- **Problem requirements**:
Every line of the material below is to be printed again exactly.

- **Dataset**:
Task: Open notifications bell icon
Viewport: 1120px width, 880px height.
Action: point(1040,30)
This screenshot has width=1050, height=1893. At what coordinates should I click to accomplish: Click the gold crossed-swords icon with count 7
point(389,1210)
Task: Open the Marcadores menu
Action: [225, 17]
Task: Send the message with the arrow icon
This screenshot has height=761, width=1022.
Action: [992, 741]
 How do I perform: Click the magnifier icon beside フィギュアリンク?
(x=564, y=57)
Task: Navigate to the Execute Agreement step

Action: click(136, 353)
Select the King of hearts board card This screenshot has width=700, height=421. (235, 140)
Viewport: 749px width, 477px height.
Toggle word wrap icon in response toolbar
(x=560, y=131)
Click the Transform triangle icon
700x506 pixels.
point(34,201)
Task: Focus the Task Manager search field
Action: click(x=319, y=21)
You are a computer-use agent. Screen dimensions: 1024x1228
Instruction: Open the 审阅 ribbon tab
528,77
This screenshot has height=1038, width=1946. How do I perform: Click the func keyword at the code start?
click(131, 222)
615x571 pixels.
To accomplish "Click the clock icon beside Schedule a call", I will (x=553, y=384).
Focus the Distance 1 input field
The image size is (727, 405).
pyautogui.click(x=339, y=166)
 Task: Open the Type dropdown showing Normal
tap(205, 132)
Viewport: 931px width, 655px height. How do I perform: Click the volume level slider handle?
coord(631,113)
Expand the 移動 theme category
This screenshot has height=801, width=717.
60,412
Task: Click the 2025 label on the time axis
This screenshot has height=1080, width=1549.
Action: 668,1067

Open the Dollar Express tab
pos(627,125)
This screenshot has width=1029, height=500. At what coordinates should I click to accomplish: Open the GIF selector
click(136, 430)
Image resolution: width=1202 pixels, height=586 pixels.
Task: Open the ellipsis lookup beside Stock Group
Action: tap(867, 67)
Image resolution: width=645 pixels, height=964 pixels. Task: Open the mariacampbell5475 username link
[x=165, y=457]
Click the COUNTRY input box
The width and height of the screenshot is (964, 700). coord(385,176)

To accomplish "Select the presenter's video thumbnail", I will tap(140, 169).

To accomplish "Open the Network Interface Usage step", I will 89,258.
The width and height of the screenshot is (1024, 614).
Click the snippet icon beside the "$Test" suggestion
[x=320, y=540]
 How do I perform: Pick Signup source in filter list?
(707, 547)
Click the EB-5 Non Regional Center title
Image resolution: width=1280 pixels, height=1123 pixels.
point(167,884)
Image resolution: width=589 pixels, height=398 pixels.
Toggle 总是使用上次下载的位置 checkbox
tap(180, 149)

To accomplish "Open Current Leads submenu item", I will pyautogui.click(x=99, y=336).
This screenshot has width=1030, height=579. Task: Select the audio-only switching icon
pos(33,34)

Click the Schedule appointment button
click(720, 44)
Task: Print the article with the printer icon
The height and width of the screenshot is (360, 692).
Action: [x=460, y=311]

- **Your solution**:
Task: Open notifications bell icon
Viewport: 1120px width, 880px height.
Action: point(1040,30)
This screenshot has width=1050, height=1893. At what coordinates should I click to accomplish: Click the gold crossed-swords icon with count 7
point(389,1210)
Task: Open the Marcadores menu
Action: [225, 17]
Task: Send the message with the arrow icon
This screenshot has height=761, width=1022.
Action: [992, 741]
 How do I perform: Click the magnifier icon beside フィギュアリンク?
(x=564, y=57)
Task: Navigate to the Execute Agreement step

Action: click(136, 353)
Select the King of hearts board card This screenshot has width=700, height=421. (235, 140)
Viewport: 749px width, 477px height.
Toggle word wrap icon in response toolbar
(x=560, y=131)
Click the Transform triangle icon
700x506 pixels.
point(34,201)
Task: Focus the Task Manager search field
Action: click(x=319, y=21)
You are a computer-use agent. Screen dimensions: 1024x1228
Instruction: Open the 审阅 ribbon tab
528,77
This screenshot has height=1038, width=1946. How do I perform: Click the func keyword at the code start?
click(131, 222)
615x571 pixels.
To accomplish "Click the clock icon beside Schedule a call", I will (x=553, y=384).
Focus the Distance 1 input field
The image size is (727, 405).
pyautogui.click(x=339, y=166)
 Task: Open the Type dropdown showing Normal
tap(205, 132)
Viewport: 931px width, 655px height. How do I perform: Click the volume level slider handle?
coord(631,113)
Expand the 移動 theme category
This screenshot has height=801, width=717.
60,412
Task: Click the 2025 label on the time axis
This screenshot has height=1080, width=1549.
Action: 668,1067

Open the Dollar Express tab
pos(627,125)
This screenshot has width=1029, height=500. At what coordinates should I click to accomplish: Open the GIF selector
click(136, 430)
Image resolution: width=1202 pixels, height=586 pixels.
Task: Open the ellipsis lookup beside Stock Group
Action: tap(867, 67)
Image resolution: width=645 pixels, height=964 pixels. Task: Open the mariacampbell5475 username link
[x=165, y=457]
Click the COUNTRY input box
The width and height of the screenshot is (964, 700). coord(385,176)

To accomplish "Select the presenter's video thumbnail", I will tap(140, 169).

To accomplish "Open the Network Interface Usage step", I will 89,258.
The width and height of the screenshot is (1024, 614).
Click the snippet icon beside the "$Test" suggestion
[x=320, y=540]
 How do I perform: Pick Signup source in filter list?
(707, 547)
Click the EB-5 Non Regional Center title
Image resolution: width=1280 pixels, height=1123 pixels.
point(167,884)
Image resolution: width=589 pixels, height=398 pixels.
Toggle 总是使用上次下载的位置 checkbox
tap(180, 149)

To accomplish "Open Current Leads submenu item", I will pyautogui.click(x=99, y=336).
This screenshot has width=1030, height=579. Task: Select the audio-only switching icon
pos(33,34)

Click the Schedule appointment button
click(720, 44)
Task: Print the article with the printer icon
The height and width of the screenshot is (360, 692).
Action: [x=460, y=311]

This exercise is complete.